# 200sx se-r CV Axle R&R Problem - Driver's Side



## 95200SER (Apr 27, 2006)

Hello All,

I just replaced the Driver's side CV Axle in my 95 200SX SE-R. (2.0 Manual Transmission) I am not sure if the axle is completely inside..... When I pull on the axle, it gives about 1/4 of an inch.... it only pulls in and out, there is no play up and down. Also, when I turn the axle, it sounds like there is something rubbing inside of the transmission. The rubbing sounds is not constant, it only rubs when the cv axle is in a certain position....it when it turns toward the bottom.....

Any help would be appreciated. I do not want to put the rest back together until I am sure this part is installed correctly.

Thanks in Advance!!


----------



## IanH (Feb 11, 2003)

95200SER said:


> Hello All,
> 
> I just replaced the Driver's side CV Axle in my 95 200SX SE-R. (2.0 Manual Transmission) I am not sure if the axle is completely inside..... When I pull on the axle, it gives about 1/4 of an inch.... it only pulls in and out, there is no play up and down. Also, when I turn the axle, it sounds like there is something rubbing inside of the transmission. The rubbing sounds is not constant, it only rubs when the cv axle is in a certain position....it when it turns toward the bottom.....
> 
> ...


The Cv joints are designed to slide in and out as the distance between the hub and the transmission changes as the suspension goes up and down. So this is normal.

As for the rubbing, this is an SER with a limited slip Diff, so it could be just the limited slip diff.

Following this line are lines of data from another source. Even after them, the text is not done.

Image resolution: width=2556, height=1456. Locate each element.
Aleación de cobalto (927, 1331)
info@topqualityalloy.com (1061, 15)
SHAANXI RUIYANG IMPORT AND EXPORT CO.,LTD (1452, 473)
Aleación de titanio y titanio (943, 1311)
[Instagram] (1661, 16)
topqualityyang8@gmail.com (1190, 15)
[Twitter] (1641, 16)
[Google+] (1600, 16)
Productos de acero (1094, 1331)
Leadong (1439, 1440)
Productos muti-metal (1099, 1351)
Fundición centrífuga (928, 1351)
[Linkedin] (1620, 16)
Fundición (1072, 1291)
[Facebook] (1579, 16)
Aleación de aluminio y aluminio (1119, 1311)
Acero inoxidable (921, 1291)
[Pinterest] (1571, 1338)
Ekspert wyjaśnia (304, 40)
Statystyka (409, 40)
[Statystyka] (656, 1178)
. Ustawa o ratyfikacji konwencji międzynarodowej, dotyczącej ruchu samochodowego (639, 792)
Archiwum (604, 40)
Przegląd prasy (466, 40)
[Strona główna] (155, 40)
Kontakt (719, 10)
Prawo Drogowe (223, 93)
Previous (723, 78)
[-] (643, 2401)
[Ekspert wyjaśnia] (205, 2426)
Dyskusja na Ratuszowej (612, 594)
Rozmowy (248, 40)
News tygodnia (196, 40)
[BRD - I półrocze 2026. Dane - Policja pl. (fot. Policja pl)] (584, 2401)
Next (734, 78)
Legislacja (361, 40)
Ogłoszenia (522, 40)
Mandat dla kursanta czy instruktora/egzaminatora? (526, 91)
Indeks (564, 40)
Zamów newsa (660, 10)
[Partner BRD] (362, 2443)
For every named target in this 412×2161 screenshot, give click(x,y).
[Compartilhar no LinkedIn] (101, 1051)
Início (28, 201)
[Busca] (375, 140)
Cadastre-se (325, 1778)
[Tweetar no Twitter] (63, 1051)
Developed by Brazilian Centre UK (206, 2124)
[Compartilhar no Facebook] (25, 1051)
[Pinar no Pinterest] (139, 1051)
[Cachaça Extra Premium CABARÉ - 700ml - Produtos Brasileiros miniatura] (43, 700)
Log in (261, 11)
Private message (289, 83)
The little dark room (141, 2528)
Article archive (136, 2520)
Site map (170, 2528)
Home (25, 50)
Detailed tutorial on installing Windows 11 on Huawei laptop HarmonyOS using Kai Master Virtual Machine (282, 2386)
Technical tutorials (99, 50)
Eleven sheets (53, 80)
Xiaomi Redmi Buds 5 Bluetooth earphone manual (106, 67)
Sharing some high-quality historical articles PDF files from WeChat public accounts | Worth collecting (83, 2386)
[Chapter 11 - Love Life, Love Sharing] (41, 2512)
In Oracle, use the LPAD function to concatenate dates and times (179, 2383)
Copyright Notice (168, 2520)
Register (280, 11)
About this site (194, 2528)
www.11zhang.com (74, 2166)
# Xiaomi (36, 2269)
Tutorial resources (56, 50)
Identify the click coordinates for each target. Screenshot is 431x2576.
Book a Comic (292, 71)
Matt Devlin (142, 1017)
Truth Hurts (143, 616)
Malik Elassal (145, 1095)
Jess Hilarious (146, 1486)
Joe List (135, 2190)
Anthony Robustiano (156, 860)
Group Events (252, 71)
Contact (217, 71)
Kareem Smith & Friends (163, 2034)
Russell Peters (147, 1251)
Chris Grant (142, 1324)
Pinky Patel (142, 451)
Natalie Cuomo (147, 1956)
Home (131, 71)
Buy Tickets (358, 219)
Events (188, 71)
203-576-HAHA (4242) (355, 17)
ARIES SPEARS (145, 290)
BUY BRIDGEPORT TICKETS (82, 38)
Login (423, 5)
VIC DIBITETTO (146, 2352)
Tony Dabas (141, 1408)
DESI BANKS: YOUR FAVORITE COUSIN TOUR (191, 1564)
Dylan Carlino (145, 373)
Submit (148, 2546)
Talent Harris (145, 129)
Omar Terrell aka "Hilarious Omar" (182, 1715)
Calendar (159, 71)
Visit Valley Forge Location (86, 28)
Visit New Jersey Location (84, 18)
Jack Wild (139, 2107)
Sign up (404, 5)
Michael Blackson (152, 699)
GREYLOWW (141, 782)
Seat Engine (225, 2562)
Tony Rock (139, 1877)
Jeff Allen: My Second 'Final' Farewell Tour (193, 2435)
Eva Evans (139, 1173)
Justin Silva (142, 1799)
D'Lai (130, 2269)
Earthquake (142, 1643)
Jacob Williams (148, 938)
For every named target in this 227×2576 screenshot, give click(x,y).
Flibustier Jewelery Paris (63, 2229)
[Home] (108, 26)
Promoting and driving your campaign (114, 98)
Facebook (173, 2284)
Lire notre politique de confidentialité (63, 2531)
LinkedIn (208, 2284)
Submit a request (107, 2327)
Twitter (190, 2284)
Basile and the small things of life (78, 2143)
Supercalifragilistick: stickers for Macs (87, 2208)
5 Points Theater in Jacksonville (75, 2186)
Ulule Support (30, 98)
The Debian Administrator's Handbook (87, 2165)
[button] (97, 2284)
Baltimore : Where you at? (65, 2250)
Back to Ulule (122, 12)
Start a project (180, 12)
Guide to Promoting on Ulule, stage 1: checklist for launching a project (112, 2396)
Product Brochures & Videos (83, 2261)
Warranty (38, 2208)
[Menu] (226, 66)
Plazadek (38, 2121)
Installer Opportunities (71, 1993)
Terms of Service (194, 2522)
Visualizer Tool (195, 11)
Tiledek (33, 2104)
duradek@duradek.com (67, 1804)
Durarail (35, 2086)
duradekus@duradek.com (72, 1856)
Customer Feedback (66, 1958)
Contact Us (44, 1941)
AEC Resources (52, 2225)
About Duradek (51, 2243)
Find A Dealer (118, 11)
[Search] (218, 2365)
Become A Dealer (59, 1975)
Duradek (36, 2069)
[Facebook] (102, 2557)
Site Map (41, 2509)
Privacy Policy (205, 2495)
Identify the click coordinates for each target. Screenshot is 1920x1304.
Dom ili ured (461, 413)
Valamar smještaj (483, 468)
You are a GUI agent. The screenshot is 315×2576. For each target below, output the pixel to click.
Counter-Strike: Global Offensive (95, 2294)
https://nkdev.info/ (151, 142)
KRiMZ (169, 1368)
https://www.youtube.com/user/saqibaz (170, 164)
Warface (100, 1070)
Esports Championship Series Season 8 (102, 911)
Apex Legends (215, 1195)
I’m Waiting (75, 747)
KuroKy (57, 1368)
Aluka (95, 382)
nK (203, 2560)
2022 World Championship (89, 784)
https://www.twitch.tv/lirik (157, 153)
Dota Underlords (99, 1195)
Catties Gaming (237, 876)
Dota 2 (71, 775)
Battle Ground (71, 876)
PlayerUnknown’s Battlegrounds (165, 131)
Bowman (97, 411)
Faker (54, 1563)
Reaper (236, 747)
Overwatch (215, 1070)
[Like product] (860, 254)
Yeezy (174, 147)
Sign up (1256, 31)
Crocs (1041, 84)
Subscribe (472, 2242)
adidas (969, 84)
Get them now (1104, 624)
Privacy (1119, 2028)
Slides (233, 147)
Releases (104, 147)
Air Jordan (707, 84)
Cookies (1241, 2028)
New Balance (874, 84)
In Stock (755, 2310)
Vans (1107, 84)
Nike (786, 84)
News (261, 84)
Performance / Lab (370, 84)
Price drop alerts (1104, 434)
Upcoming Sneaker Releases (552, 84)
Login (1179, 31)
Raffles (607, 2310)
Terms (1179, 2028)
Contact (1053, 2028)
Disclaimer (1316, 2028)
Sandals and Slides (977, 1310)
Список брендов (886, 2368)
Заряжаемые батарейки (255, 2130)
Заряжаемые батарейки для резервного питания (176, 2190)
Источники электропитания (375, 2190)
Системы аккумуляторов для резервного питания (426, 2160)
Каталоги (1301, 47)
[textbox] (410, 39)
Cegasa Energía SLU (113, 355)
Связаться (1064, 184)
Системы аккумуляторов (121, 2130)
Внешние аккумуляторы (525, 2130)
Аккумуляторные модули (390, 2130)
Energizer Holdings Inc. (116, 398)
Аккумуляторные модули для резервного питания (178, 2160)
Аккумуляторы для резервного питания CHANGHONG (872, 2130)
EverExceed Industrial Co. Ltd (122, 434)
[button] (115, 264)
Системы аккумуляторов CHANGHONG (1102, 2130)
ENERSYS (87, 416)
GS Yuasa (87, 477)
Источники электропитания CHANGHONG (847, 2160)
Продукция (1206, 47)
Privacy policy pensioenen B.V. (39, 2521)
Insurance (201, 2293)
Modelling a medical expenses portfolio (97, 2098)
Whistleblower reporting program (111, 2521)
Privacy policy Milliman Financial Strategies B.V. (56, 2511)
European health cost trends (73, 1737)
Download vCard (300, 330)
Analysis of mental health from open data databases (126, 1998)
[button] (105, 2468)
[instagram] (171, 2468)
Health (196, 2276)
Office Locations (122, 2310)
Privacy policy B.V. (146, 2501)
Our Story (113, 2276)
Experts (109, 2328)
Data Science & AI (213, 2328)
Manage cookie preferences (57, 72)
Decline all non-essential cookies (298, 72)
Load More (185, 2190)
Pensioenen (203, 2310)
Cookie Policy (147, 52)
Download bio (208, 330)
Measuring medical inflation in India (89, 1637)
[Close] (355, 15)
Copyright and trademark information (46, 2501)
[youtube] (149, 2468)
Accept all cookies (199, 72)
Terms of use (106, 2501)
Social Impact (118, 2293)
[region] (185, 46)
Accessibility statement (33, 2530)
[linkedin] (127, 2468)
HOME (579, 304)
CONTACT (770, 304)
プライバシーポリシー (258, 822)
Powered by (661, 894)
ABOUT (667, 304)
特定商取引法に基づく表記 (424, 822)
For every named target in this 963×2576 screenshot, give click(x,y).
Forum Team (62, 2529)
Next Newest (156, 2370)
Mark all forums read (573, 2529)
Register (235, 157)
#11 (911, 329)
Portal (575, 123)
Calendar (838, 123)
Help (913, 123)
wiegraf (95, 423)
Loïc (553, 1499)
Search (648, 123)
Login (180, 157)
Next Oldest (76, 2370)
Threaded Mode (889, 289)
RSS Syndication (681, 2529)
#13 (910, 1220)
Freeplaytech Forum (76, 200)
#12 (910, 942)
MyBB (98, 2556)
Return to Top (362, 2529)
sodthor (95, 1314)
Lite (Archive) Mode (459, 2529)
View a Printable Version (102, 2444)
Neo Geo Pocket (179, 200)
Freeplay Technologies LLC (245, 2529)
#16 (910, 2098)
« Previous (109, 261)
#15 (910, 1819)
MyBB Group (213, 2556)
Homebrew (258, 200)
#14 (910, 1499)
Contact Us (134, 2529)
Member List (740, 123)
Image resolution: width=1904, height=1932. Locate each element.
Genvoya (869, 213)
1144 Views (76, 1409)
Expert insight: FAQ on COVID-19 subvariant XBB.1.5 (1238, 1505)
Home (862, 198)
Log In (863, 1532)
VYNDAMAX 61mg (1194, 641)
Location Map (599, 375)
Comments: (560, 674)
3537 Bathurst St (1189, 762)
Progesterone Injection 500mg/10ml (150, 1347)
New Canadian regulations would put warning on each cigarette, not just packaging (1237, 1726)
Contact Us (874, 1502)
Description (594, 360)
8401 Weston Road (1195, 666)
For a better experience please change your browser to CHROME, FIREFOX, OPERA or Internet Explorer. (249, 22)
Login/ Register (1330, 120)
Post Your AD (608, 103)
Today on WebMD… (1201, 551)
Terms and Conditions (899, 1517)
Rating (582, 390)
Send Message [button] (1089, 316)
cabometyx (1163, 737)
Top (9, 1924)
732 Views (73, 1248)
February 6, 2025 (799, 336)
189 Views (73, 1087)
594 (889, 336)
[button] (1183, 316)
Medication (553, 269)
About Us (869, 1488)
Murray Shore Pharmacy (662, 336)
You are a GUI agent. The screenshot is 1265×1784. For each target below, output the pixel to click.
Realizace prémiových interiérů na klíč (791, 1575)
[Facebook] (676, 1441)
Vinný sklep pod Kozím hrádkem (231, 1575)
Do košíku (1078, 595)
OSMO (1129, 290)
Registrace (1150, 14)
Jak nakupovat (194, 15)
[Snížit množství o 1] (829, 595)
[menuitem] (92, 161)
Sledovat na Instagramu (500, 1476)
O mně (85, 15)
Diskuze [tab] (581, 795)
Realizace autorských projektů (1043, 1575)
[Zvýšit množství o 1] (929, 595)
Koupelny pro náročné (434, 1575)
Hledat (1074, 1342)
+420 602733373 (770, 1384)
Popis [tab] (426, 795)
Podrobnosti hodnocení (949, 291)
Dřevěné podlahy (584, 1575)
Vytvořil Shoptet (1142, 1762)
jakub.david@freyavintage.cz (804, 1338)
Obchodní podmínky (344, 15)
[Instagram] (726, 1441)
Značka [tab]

I dont know if this is normal or not.

Good luck....


----------



## nova73guy (Mar 30, 2004)

With a limited slip diff, you'll hear some sort of clicking or rubbing when you turn one wheel while the other is on the ground. That's just the lsd unit slipping. When you pull on the axle, is the inner cv cup moving in/out or is the joint itself moving inside the cup?


----------